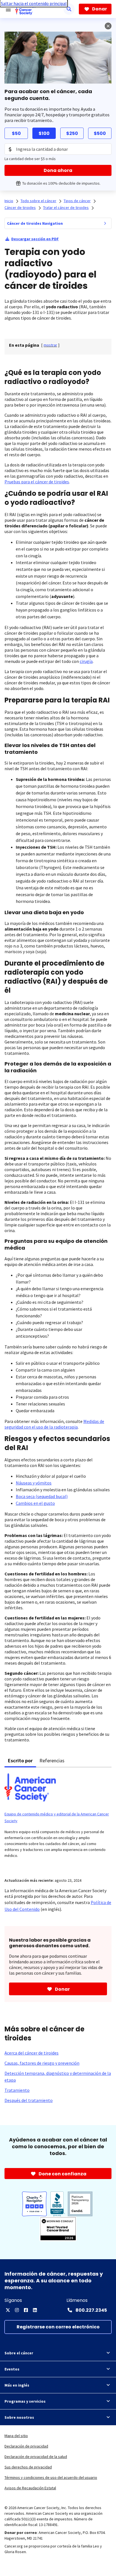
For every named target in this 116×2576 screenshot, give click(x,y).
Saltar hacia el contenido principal (34, 3)
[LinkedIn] (35, 2310)
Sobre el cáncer (19, 2352)
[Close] (108, 26)
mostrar (50, 345)
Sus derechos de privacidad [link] (28, 2467)
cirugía (86, 661)
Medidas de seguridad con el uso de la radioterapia (54, 1424)
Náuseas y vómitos (34, 1483)
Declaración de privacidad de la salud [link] (36, 2456)
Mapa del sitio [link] (16, 2435)
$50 (16, 133)
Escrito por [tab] (20, 1760)
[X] (8, 2310)
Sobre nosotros (19, 2417)
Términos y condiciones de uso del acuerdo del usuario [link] (51, 2477)
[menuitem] (105, 223)
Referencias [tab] (51, 1760)
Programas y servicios (25, 2401)
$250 (72, 133)
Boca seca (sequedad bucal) (42, 1496)
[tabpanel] (58, 1819)
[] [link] (50, 345)
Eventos (12, 2369)
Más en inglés (17, 2385)
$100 (44, 133)
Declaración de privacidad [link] (26, 2446)
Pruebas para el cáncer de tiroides (37, 481)
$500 (100, 133)
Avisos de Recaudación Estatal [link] (30, 2487)
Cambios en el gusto (35, 1503)
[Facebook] (26, 2310)
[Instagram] (17, 2310)
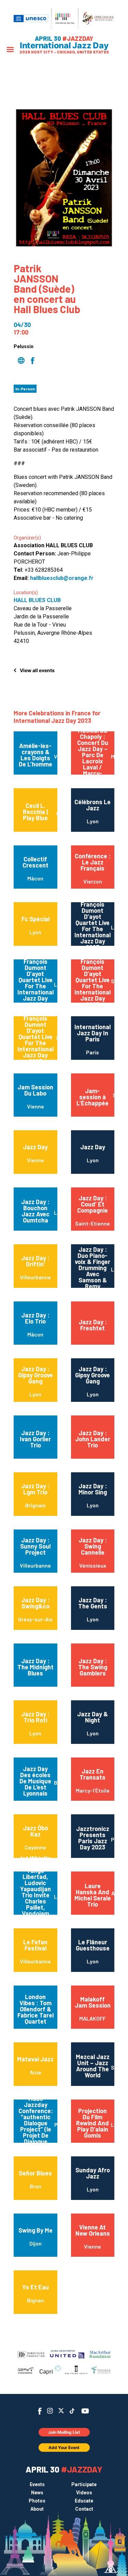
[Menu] (10, 50)
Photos (37, 2501)
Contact (84, 2509)
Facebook (39, 2411)
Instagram (50, 2411)
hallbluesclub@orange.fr (62, 578)
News (37, 2492)
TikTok (71, 2411)
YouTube (84, 2411)
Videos (84, 2492)
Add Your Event (64, 2447)
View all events (37, 670)
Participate (84, 2484)
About (37, 2509)
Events (37, 2484)
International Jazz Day (64, 46)
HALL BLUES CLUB (37, 600)
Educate (84, 2501)
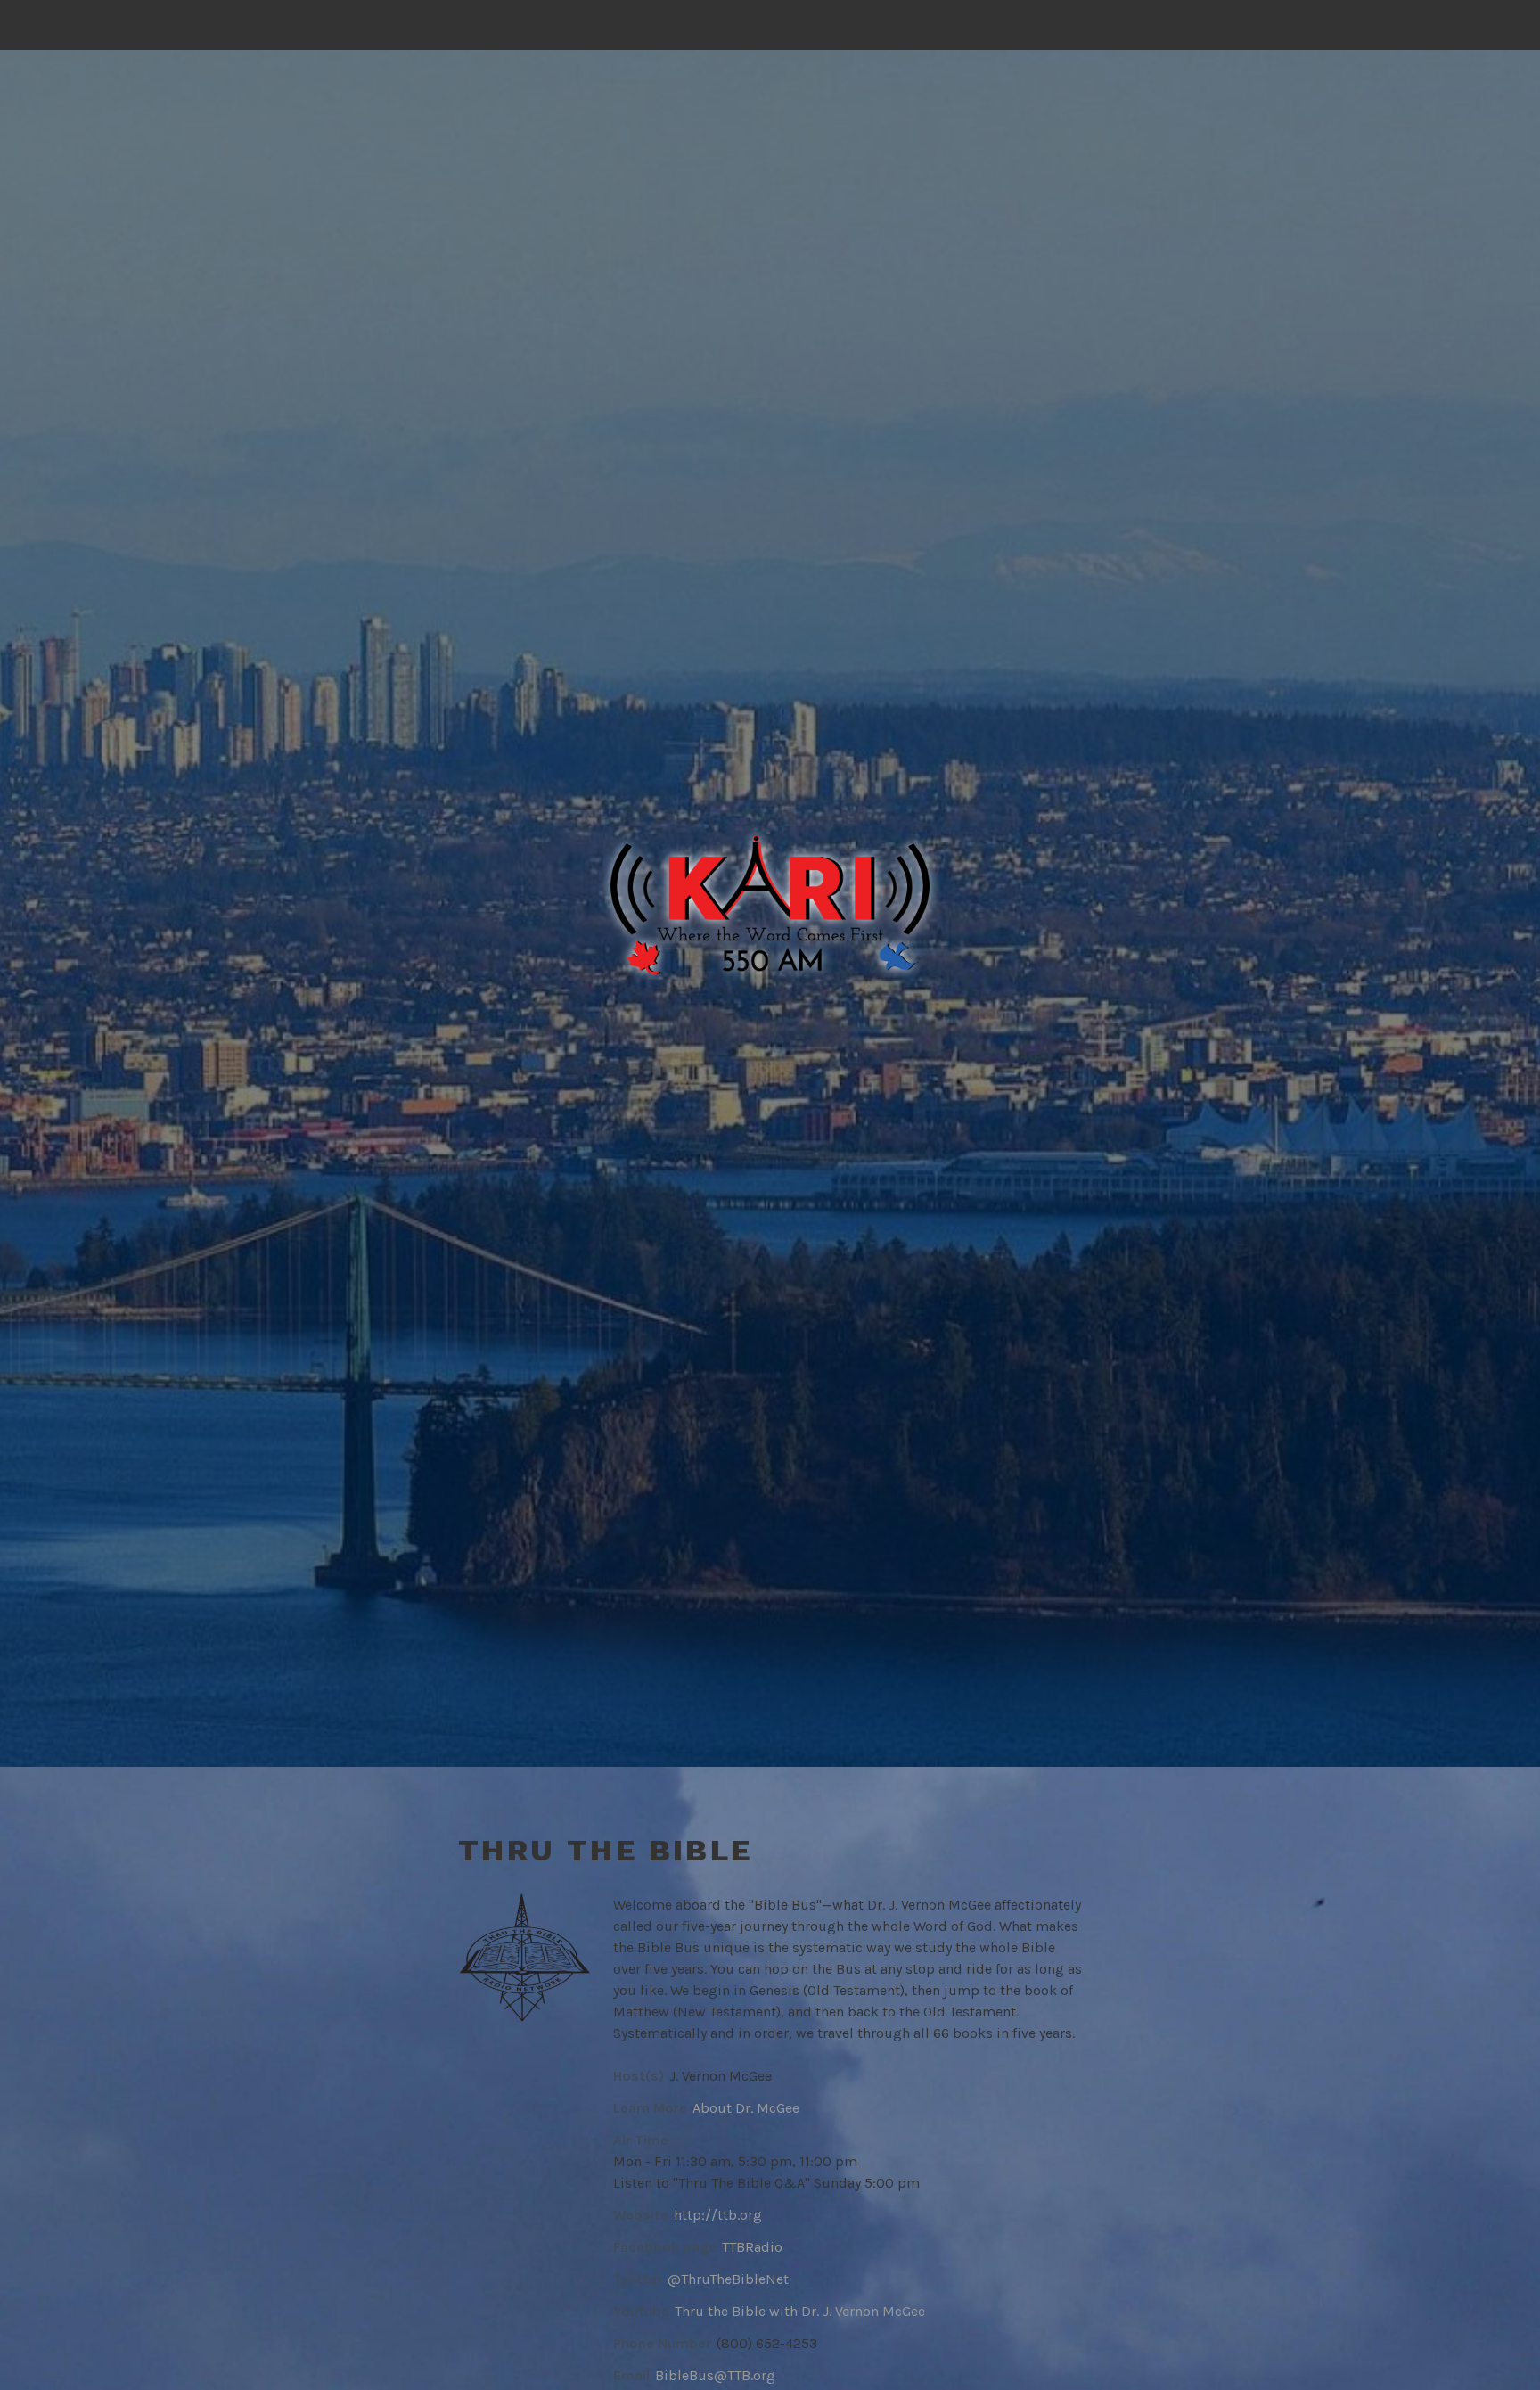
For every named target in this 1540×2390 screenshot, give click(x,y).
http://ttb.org (718, 2214)
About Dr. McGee (745, 2107)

▸ Task statement
Write out, exactly as they appear, the lines from the one containing "Avisos de Recaudación" through the end of the material above, excluding pictures.

▸ Output
Avisos de Recaudación Estatal [link] (30, 2487)
Cambios en el gusto (35, 1503)
[Facebook] (26, 2310)
[Instagram] (17, 2310)
[Menu] (10, 50)
Photos (37, 2501)
Contact (84, 2509)
Facebook (39, 2411)
Instagram (50, 2411)
hallbluesclub@orange.fr (62, 578)
News (37, 2492)
TikTok (71, 2411)
YouTube (84, 2411)
Videos (84, 2492)
Add Your Event (64, 2447)
View all events (37, 670)
Participate (84, 2484)
About (37, 2509)
Events (37, 2484)
International Jazz Day (64, 46)
HALL BLUES CLUB (37, 600)
Educate (84, 2501)
For every named target in this 1540×2390 screenshot, give click(x,y).
http://ttb.org (718, 2214)
About Dr. McGee (745, 2107)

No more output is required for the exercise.